Se ve que mi mamá intercedió por mí ante el Todopoderoso, porque escogió una estrella, que quizá no fuera grande pero sí muy bien hecha y casi nueva, y la empujó para que pasara fugaz sobre la tierra. Cerré los ojos y pensé un deseo. Tuve los ojos cerrados durante un buen rato y mi deseo grabó a fuego una señal en mi corazón. Fue un deseo como la tapa de un ataúd. Un deseo muy corto, una palabra a lo sumo, o quizá menos.

—Joachim —dijo Igor, rememorando con voz tranquila el eco del deseo ansioso y desdichado de Sońka.

Sońka miraba ahora con ojos muy abiertos al joven de la ciudad, de piel dorada y cuyos cabellos empezaban a escasear, con una calva que avanzaba como un río apacible; un chico de olor elegante y sin manchas de sudor debajo de las axilas, que había envejecido y se hacía cada vez más transparente e incluso quizá más juicioso a medida que pasaban los minutos. Un chico que había venido desde la lejanía más invisible para escuchar, comprender y despedir a Sońka. Un joven con un algo que daban ganas de llevárselo a casa, aunque no se sabe si para mucho tiempo.
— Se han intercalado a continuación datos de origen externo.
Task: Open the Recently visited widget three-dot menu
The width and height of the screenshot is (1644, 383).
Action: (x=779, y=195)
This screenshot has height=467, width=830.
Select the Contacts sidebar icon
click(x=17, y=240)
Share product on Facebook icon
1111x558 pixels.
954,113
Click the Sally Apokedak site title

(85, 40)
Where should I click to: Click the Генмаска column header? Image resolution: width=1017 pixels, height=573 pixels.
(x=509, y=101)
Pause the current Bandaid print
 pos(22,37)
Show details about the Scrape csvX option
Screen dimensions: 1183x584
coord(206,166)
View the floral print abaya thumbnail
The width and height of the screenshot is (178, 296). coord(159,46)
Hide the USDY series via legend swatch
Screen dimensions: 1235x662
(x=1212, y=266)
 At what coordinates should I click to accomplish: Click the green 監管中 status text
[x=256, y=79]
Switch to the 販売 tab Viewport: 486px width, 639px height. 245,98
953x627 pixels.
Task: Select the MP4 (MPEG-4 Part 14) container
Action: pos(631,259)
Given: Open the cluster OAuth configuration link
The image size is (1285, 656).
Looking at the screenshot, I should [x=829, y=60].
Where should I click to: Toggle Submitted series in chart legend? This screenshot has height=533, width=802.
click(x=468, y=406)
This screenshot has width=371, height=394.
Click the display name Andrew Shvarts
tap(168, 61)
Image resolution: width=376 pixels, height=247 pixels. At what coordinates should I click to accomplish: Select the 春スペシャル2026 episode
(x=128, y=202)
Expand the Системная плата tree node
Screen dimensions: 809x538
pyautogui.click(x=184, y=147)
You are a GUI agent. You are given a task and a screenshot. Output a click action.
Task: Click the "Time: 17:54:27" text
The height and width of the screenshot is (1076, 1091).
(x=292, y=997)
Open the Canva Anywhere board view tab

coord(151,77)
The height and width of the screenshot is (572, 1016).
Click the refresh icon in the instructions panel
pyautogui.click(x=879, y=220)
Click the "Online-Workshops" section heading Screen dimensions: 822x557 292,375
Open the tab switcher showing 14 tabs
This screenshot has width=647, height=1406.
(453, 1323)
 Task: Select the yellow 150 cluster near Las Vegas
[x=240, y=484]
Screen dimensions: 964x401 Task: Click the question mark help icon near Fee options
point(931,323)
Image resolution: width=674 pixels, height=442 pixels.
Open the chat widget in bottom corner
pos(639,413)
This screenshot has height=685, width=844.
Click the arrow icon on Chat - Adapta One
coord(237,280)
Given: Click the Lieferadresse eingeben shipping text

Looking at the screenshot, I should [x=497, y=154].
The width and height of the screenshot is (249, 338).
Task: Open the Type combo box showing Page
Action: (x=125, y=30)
Sońka lo miraba y no podía apartar la vista, los agujeros de su nariz aspiraban el olor a almidón de hacía un millón de años, sus ojos veían aquella estrella anterior al Diluvio, muy bien hecha y que no estaba en absoluto desconchada, pues al fin y al cabo el deseo —una palabra a lo sumo, o quizá menos— se cumplió de inmediato.

Y del ojo derecho de Sońka, al que los años habían borrado el color, surgió una enorme lágrima. No corrió deprisa; primero se formó lentamente, poco a poco, para al final desprenderse a duras penas. No era una lágrima transparente, sino lechosa. No era una lágrima empapada, sino tan solo un poco húmeda. En realidad, aquella lágrima era un grano de sal. Avanzó siguiendo las arrugas del rostro de Sońka, como una oruga por una hoja vieja y retorcida, sin esperanza de metamorfosearse o transformarse; hasta que al final, rodeando los labios, cayó desde la barbilla al suelo, donde se desintegró en polvo de sal.

Y cuando de la lágrima solo quedó un polvillo, entonces el ojo derecho de Sońka recuperó el color. Se volvió azul, un azul profundo y alegre, brillante y triste.